» Goal: Print the lines below verbatim, from the line containing "Given: Click the sentence" through the line containing "[x=447, y=528]", both included. Print no other lines.

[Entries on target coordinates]
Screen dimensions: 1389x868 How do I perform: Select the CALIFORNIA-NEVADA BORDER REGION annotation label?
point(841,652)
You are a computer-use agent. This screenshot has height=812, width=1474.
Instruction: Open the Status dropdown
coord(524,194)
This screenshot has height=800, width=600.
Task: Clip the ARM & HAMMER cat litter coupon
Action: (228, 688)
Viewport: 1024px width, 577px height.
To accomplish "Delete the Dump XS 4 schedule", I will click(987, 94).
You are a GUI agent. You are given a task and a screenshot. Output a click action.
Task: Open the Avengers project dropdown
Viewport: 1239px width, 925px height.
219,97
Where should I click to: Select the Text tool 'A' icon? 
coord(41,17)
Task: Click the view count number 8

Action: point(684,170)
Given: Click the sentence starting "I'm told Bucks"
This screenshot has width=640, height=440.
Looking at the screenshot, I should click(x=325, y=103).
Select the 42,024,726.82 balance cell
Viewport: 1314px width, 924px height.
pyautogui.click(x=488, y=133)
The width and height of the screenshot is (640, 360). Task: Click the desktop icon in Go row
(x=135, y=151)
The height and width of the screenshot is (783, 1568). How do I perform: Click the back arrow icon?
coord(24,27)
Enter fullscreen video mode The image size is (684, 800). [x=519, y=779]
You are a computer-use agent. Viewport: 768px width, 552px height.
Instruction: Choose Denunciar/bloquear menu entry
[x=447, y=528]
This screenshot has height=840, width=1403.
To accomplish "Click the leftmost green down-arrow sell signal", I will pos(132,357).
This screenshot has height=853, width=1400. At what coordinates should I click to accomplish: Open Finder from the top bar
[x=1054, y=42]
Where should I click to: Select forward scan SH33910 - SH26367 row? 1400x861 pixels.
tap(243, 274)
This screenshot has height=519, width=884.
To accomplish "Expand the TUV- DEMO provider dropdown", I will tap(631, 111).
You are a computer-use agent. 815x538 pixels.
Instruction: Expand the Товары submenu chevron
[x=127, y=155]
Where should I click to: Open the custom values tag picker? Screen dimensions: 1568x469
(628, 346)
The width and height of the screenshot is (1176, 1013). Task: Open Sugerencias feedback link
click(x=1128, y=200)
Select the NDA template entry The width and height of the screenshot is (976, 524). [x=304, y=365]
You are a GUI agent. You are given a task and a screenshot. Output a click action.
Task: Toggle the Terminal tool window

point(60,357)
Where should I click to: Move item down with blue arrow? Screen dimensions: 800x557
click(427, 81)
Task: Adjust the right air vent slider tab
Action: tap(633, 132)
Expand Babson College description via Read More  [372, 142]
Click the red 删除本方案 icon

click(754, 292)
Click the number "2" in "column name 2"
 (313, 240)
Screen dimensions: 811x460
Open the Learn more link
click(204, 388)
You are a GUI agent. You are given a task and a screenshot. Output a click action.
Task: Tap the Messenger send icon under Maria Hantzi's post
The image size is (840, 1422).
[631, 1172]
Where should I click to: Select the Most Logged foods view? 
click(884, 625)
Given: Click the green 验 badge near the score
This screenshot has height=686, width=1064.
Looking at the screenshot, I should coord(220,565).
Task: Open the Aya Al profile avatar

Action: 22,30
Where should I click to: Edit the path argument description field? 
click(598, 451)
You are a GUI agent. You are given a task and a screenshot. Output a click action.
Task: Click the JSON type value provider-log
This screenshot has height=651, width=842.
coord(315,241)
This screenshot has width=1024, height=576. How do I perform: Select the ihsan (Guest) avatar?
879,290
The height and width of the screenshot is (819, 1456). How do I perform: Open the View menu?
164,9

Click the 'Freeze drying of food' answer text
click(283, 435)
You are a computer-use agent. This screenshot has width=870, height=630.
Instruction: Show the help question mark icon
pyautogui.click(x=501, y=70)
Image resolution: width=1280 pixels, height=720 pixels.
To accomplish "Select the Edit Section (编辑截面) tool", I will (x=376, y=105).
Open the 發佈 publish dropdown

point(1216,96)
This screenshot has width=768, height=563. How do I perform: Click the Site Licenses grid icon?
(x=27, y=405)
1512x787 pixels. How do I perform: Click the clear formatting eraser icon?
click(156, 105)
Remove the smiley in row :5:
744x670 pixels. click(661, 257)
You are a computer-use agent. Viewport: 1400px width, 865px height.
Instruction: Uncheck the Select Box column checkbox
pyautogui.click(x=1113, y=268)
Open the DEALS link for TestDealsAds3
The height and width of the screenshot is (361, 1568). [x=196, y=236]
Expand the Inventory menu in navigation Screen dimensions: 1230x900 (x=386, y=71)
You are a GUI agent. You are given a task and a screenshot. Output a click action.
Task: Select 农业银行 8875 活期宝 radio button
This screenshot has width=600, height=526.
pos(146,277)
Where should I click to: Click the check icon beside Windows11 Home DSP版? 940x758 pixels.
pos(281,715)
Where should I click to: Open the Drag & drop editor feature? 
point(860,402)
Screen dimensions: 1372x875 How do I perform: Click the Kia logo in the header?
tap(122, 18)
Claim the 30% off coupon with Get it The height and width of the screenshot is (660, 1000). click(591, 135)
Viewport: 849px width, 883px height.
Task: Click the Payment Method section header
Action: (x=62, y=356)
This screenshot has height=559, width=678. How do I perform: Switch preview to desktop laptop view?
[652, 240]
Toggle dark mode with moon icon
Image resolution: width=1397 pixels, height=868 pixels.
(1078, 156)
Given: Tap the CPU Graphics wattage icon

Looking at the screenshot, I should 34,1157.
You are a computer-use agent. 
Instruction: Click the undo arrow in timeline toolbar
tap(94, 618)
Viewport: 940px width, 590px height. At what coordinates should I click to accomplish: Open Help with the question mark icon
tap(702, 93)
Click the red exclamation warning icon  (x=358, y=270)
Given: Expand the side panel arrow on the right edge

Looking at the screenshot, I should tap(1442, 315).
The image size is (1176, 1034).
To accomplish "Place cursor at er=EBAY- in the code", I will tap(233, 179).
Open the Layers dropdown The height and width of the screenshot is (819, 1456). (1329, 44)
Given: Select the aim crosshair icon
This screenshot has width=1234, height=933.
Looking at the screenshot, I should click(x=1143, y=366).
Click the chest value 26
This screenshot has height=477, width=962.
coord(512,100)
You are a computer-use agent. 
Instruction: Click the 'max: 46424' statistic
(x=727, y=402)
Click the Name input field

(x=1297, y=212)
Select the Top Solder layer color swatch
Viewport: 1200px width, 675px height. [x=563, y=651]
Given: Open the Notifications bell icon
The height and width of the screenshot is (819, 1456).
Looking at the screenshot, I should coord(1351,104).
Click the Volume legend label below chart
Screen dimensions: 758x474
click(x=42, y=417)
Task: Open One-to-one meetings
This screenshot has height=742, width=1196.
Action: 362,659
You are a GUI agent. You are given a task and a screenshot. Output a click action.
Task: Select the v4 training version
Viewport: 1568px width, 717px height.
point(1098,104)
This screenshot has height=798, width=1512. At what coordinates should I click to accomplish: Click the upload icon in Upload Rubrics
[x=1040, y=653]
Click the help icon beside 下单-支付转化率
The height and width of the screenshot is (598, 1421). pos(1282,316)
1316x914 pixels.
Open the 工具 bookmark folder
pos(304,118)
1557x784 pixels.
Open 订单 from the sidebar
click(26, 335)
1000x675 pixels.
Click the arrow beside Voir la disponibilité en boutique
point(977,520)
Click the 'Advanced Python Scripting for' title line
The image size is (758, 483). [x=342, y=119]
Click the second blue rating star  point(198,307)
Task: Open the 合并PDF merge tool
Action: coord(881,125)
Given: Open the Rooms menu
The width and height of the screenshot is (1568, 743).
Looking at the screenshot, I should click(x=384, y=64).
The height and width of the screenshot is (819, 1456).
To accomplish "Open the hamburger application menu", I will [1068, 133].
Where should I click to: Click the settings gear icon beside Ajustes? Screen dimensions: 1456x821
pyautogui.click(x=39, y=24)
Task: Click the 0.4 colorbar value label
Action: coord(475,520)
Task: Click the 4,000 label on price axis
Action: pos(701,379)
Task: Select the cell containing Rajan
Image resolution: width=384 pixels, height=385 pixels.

» Task output:
Given: Click the sentence starting "I'm told Bucks"
This screenshot has width=640, height=440.
Looking at the screenshot, I should click(x=325, y=103).
Select the 42,024,726.82 balance cell
Viewport: 1314px width, 924px height.
pyautogui.click(x=488, y=133)
The width and height of the screenshot is (640, 360). Task: Click the desktop icon in Go row
(x=135, y=151)
The height and width of the screenshot is (783, 1568). How do I perform: Click the back arrow icon?
coord(24,27)
Enter fullscreen video mode The image size is (684, 800). [x=519, y=779]
You are a computer-use agent. Viewport: 768px width, 552px height.
Instruction: Choose Denunciar/bloquear menu entry
[x=447, y=528]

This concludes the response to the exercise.